Record set:
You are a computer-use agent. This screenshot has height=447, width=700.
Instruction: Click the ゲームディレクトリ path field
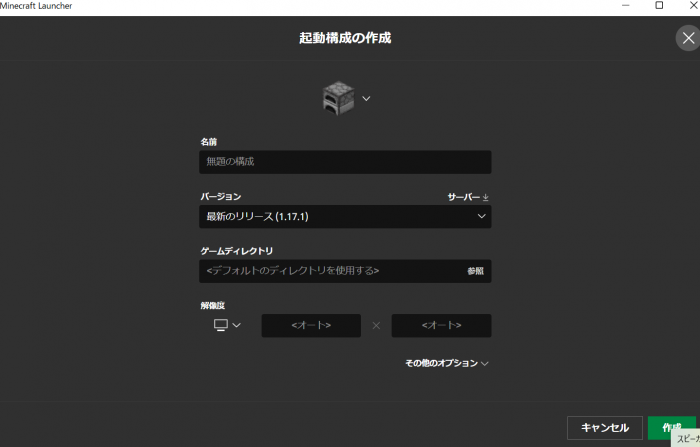point(330,271)
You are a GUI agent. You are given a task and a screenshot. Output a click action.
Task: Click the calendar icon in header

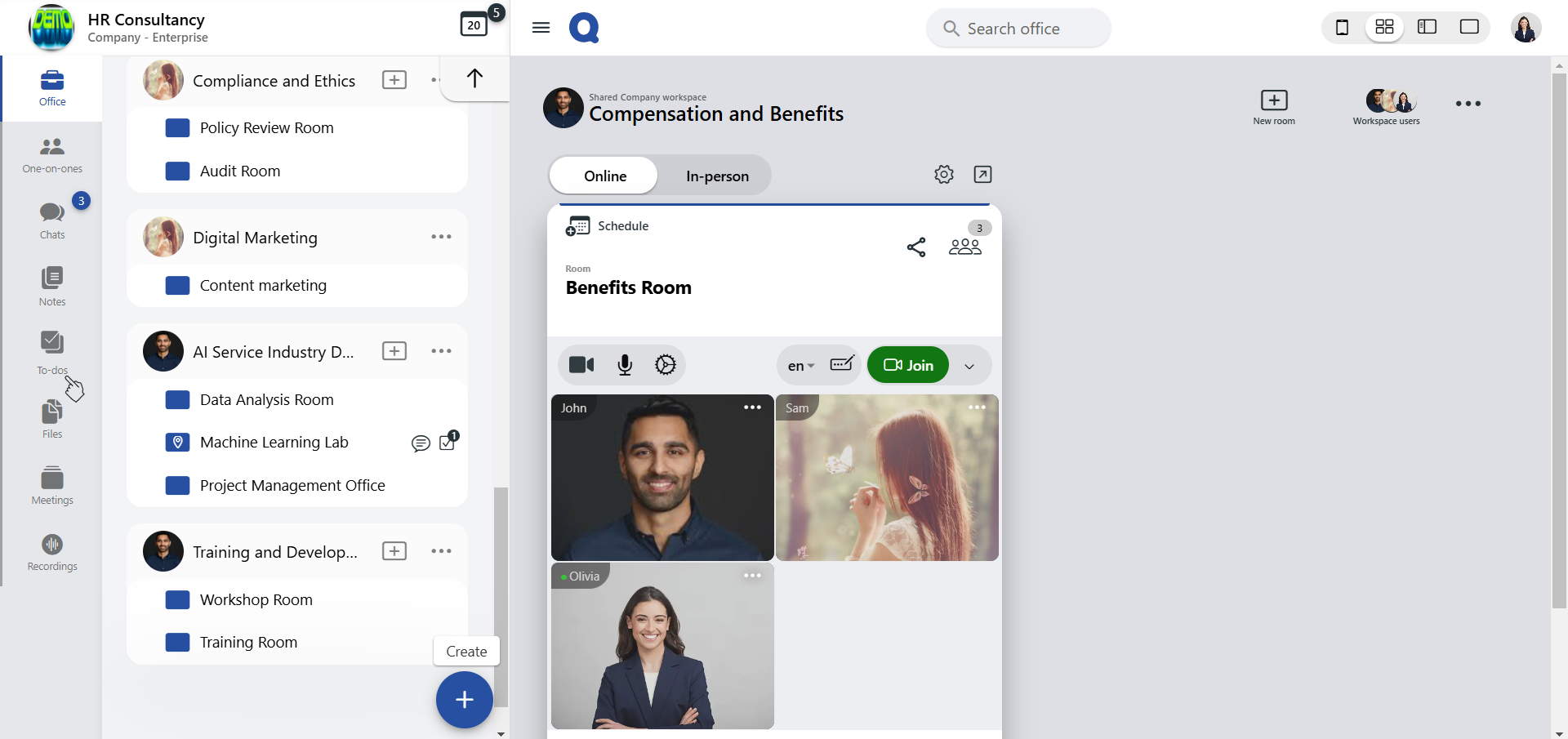[x=474, y=25]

Try it: Exact text is required for the lines from the one with "Instruction: Click the ゲームディレクトリ path field" through the last line of the entries, both included. Omit pictures.

The completed task:
Instruction: Click the ゲームディレクトリ path field
point(330,271)
You are a GUI agent. You are given a task and a screenshot. Output a click action.
Task: Click the calendar icon in header

[x=474, y=25]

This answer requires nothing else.